What to produce: Return the count of lines in the following records that include "will", and nothing more.

Stored records:
================

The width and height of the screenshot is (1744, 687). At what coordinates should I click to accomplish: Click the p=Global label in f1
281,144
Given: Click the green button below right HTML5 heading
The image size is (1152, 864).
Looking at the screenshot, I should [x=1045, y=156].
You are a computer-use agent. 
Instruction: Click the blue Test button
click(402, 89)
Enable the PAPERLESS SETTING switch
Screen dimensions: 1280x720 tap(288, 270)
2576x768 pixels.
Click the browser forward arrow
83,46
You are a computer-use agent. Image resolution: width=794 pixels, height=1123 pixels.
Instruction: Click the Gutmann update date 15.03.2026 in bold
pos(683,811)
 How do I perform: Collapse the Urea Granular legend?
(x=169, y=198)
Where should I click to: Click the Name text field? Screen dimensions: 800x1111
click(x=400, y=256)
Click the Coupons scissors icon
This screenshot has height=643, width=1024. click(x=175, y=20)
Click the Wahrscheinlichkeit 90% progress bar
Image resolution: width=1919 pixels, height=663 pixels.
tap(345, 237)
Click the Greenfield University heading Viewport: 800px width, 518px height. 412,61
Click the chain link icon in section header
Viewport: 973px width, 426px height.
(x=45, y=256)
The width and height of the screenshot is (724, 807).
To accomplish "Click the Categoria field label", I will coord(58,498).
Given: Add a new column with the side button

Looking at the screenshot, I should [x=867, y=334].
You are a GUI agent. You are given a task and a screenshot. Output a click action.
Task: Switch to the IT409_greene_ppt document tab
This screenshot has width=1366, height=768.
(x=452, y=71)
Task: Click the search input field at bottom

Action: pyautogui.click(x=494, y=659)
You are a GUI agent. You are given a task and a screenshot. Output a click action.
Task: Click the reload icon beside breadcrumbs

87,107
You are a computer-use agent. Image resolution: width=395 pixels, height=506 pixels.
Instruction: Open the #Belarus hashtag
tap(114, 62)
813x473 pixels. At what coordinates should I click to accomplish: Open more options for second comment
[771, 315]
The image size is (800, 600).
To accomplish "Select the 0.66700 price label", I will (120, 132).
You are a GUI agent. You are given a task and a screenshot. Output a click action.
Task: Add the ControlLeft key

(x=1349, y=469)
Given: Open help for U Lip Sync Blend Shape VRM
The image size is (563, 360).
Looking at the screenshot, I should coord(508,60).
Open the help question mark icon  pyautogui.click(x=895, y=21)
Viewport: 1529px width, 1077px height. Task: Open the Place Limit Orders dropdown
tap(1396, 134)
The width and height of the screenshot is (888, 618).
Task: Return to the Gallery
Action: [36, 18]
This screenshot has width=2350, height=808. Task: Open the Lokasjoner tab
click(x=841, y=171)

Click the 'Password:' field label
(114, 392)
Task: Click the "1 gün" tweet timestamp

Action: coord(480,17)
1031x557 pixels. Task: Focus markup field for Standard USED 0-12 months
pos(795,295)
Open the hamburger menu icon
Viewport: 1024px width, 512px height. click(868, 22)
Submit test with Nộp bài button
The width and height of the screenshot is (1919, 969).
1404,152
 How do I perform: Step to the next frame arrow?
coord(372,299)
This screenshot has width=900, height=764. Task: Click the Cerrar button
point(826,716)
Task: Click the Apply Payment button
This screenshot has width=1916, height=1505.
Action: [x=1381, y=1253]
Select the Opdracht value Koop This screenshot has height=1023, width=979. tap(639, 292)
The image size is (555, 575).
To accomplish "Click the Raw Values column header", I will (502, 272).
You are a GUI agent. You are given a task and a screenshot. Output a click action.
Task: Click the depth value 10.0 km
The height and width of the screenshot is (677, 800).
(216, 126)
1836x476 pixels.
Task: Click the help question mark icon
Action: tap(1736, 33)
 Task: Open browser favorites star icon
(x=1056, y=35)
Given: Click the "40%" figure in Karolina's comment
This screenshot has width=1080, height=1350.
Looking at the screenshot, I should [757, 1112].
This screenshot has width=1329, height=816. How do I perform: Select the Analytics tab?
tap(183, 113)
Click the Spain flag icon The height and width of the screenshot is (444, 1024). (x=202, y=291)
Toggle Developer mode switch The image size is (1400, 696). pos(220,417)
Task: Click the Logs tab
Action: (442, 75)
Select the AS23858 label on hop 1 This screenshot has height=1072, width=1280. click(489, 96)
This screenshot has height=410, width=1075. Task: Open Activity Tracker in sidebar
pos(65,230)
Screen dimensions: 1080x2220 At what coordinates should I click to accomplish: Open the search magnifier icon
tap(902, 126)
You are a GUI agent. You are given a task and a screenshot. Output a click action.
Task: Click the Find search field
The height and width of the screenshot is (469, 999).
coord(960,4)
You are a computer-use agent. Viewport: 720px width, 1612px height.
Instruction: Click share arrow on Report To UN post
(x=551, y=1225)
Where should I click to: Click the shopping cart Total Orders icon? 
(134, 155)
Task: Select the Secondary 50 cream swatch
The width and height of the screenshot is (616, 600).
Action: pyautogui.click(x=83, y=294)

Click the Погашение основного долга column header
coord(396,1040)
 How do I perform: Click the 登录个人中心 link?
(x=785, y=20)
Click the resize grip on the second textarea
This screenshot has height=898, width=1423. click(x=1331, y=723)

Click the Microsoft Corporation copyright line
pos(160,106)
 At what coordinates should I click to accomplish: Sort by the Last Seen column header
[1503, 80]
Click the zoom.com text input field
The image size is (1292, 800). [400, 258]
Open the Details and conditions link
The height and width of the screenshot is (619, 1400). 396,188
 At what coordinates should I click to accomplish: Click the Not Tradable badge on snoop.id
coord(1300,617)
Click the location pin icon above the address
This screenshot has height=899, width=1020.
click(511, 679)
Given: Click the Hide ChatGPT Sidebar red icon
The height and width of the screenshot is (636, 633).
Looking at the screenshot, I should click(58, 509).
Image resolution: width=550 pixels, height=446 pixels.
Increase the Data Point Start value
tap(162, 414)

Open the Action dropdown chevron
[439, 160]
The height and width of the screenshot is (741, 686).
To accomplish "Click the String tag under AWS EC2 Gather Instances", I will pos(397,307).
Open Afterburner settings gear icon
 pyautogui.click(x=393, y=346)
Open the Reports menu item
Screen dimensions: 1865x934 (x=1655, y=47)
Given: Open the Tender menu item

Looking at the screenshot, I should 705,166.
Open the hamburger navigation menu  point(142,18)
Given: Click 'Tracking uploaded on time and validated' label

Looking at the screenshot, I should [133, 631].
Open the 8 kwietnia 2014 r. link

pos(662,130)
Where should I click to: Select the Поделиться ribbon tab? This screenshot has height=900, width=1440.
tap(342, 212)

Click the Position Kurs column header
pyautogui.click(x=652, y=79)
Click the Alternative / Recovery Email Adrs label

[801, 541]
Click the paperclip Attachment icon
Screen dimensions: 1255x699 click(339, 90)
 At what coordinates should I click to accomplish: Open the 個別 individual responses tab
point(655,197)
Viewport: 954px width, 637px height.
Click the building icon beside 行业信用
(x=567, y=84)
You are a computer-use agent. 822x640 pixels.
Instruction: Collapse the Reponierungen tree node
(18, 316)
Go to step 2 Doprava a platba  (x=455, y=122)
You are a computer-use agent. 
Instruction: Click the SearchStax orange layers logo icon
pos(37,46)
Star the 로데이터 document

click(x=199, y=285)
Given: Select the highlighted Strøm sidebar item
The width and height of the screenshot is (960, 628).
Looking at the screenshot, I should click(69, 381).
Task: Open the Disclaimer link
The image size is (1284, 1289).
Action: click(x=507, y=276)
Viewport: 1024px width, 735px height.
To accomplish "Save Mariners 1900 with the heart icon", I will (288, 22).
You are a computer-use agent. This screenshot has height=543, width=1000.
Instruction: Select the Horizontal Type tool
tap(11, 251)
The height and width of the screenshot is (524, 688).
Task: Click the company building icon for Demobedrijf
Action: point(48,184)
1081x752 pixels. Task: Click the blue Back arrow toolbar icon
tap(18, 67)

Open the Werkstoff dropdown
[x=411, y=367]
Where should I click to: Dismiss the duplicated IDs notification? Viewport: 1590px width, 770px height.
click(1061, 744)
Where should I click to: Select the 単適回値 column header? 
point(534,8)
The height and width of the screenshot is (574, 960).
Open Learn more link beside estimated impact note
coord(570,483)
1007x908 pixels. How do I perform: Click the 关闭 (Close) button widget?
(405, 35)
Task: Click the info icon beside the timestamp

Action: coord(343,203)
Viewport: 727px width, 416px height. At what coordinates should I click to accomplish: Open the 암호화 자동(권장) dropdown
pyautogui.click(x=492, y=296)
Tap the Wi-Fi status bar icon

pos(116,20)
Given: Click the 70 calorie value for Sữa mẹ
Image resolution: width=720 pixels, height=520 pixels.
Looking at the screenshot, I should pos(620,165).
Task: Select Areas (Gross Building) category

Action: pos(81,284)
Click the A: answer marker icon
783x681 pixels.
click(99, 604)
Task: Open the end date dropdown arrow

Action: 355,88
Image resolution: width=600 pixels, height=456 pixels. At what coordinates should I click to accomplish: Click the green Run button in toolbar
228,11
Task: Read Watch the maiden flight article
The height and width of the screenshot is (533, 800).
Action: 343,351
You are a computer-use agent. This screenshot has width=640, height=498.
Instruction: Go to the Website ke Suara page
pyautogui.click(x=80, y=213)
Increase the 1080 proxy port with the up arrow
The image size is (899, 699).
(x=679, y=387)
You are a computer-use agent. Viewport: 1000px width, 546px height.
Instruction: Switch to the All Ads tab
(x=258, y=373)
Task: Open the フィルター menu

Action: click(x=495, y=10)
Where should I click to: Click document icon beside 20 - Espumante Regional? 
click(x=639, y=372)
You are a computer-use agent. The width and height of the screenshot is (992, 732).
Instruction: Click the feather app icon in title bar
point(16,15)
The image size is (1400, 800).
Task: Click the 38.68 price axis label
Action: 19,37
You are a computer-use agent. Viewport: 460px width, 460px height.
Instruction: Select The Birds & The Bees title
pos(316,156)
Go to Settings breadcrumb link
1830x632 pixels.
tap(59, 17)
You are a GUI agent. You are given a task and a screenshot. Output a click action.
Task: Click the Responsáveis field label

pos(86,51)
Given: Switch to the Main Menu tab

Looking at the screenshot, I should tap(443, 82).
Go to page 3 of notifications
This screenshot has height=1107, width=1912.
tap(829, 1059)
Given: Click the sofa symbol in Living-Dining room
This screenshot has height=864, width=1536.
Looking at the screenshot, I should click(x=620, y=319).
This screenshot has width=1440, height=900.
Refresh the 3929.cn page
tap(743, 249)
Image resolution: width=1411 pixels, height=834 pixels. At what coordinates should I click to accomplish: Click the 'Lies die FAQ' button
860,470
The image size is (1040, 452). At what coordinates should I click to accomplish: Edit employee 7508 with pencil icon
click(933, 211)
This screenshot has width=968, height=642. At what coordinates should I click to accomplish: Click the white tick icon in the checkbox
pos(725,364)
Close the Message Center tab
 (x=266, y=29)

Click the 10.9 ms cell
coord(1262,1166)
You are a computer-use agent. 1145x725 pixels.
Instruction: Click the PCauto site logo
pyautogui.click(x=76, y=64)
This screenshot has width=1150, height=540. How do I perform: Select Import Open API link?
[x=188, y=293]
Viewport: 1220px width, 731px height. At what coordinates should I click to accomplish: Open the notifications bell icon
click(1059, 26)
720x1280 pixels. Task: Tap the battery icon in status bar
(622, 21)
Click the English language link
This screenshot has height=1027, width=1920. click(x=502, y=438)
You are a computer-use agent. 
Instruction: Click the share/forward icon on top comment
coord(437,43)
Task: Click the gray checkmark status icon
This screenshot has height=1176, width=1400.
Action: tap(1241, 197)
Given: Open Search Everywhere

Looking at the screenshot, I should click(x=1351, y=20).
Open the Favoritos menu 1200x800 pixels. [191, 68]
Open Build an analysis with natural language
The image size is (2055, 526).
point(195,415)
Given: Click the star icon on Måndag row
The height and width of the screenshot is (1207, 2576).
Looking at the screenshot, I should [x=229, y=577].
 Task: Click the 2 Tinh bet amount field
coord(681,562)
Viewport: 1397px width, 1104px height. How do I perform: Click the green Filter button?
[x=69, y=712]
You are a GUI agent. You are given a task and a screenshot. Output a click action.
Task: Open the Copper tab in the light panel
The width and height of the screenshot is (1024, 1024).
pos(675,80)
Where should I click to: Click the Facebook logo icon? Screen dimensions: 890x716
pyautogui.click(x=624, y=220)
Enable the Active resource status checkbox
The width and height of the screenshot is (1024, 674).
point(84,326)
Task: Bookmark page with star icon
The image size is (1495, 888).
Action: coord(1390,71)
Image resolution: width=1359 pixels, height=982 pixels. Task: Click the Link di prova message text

================

Result: 5